-- Material shown --
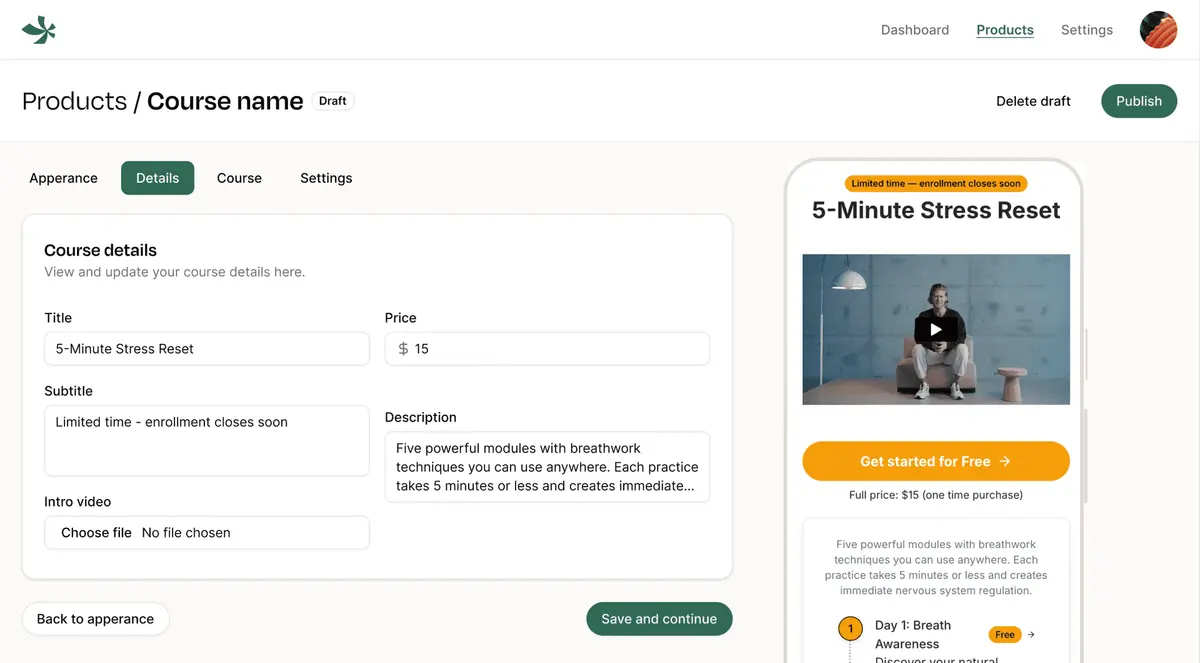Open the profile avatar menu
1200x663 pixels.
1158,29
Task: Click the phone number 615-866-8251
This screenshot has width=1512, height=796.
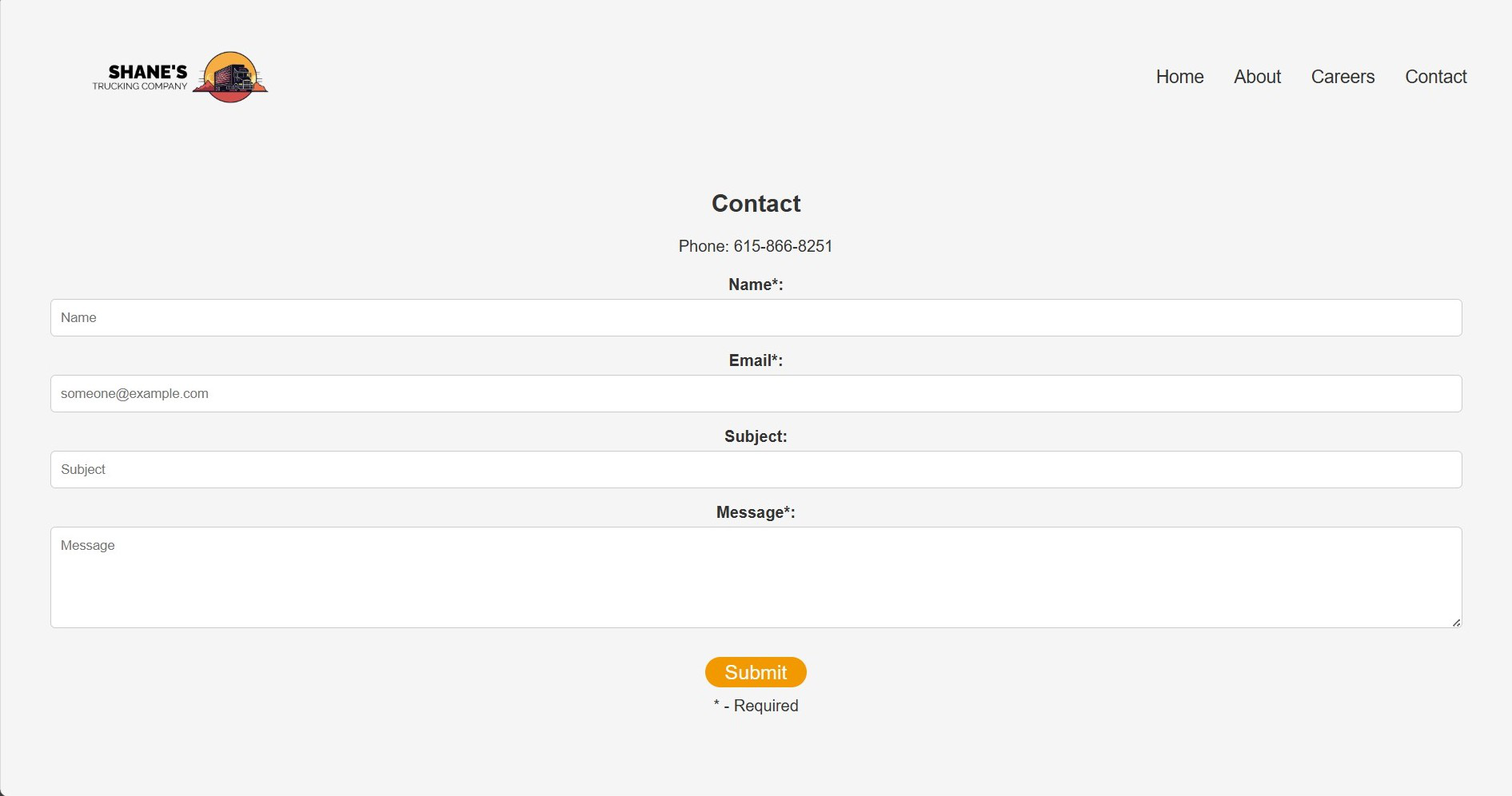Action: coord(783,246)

-- Your goal --
Quote every line of the items above verbatim, leaving out the pictures.

-- Solved exercise --
Open the profile avatar menu
1200x663 pixels.
1158,29
Task: Click the phone number 615-866-8251
This screenshot has width=1512, height=796.
Action: coord(783,246)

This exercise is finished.